Monday, 11 November 2013

Why you don't ask about city populations

Oops
Back on October 16, the fourth and final round at Moose's Down Under consisted of a single question which provided players a list of 10 of the world's great megacities and asked each team to rank them in descending order of population.

I suspect that the question writer believed that the question, which could score anything from 0 to 10 points, would result in a point distribution resembling a normal bell curve. What it produced instead was a mushroom cloud. The approximately 13 teams playing combined for a collective two points.

Fortunately, even an accidental nuclear blast can be a teaching moment, and there are two lessons to be learned in this case: (1) don't ask questions about relative city populations; and (2) don't ask players to compare numbers that are really close to each other.

There are a host of reasons why, which I'll explain below, and demonstrate how Moose's question managed to trip just about all of them, a fact which virtually guaranteed disaster.

1. There are multiple ways to measure the population of a city, and none of them are authoritative or universally accepted

The predominant issue with relative city population ranking is one of definitions. When one talks about the population of a city, does one mean the population that lives only within the municipal city limits? Or should one ignore the imaginary line on Boundary Road and instead regard the city as an organic phenomenon, consisting of anyone who lives within a single socioeconomic aura? An even broader view defines a city as any blob or smear of contiguous urban area, even if it includes separate, non-overlapping auras.

Consider an everyday example that illustrates the problem: if your apartment is in Coquitlam, would you when abroad introduce yourself as a Vancouverite?

Unfortunately, which metric you choose makes a huge difference. According to the metropolitan agglomeration definition, Vancouver boasts over 3 million inhabitants and rounds out the great triumvirate of Canada's big three cities with Toronto and Montreal. If, however, you insist on formal city boundaries, our hometown scarcely clears 600,000 and finishes a mortifying eighth behind an ignoble crop of welterweight contenders including Calgary, Ottawa, and even Winnipeg.

This is by no means an unusual situation. Take a look at this handy table and notice that Tokyo may be the world's biggest city, or, perhaps, only 14th; Istanbul likewise is about 20th by metropolitan standards, but vaults to 2nd biggest by municipal boundaries.

Wolfmother
Hence much of the difficulty in Moose's puzzle. Tokyo and Istanbul were both among the cities teams were supposed to consider. Though players had no way to know this at the time, the question writer was operating from the municipal definition, which put the Japanese capital way down near the bottom of the list and old Constantinople near the top.

The lesson here, question writers, is that definition matters. You might attempt to get around this by specifying the metric in play, but this runs the risk of a) confusing players and b) coming off as excessively arbitrary (that is, if a player asks you why only this-or-that definition, what else can you say but "that's the one I chose so the question works," which is not much of an answer).

Therefore I think the better move is to use cities that are so far apart in population that their relative size remains the same in any system or combination of systems. As an easy example, Victoria-Boston-Sao Paulo leaves no room for error.

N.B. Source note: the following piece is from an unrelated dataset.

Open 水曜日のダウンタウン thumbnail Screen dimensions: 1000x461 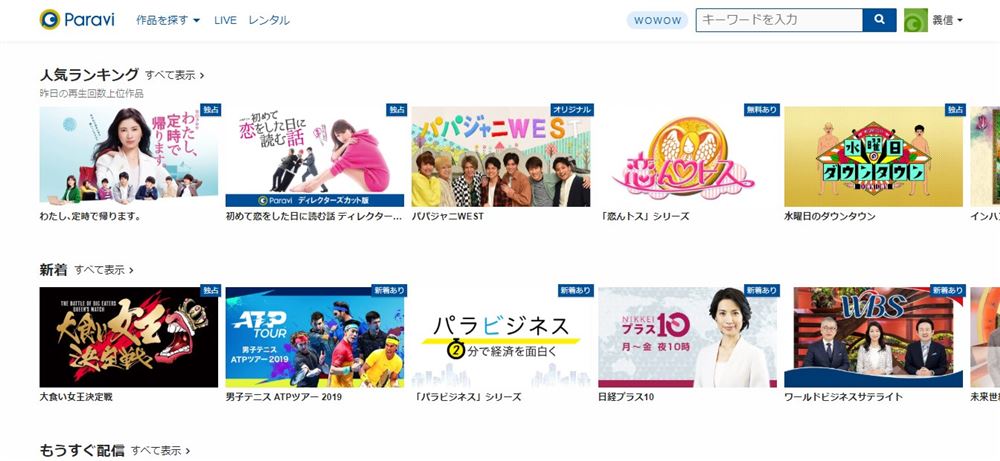pos(873,157)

Crafting a less obvious list will be a challenge for the writer, but can probably be done.


2. The margins for error were stupefyingly small

A quantitative look at the cities Moose's included in their question reveals that the differences between the population figures were so razor-thin that even if everyone had known exactly which population measurement was in play, there would not have been much improvement in scores.

I crunched some numbers using this list of municipal populations and discovered that, among the ten cities Moose's players were asked to rank, the average difference between each city and the next largest was only 7 percent, and only exceeded a 10 percent margin in two instances. Mumbai and Moscow, which ranked 4 and 5 on the list, have a difference of only 4 percent; Moscow and Beijing, 5 and 6, are only 2 percent different. The difference between 8th and 9th place was smallest of all: only 1 percent--less than 100,000 people in a total of 9 million--separates Tokyo from Mexico City. This is a small relative difference indeed, and seems even less significant when one considers the error factor built into the measurement, as well as the fact that city populations are changing all the time and at different rates.


Probably no one will disagree that distinguishing two figures with only a four-parts-in-one-hundred difference between them is, in general, too much to ask of players. I'd instead suggest 10 percent as an absolute minimum difference between figures if players are expected to compare them. This is based partly on my intuition and my experience in trivia, but the main reason being (and my apologies to the non-mathematically inclined) that my 10-percent rule means that players need never consider more than two significant figures.

In conclusion, the which-city-is-bigger-than-which question is a risky venture. Players generally don't know which population definition is in effect, which can introduce a kind of unintentional and artificial difficulty to the question.

Furthermore when players are expected to compare two or more numbers, those numbers can be close, but in my view should be different by no less than 10 percent. 

Moose's quiz is a superb one, but their cities question was a definite misfire. Still, it might have been fixed. In the first place, instead of selecting the 10 cities from the top 14, use the top 30 instead. This would both space out the margins between them and lessen the impact of using the wrong definition of city size.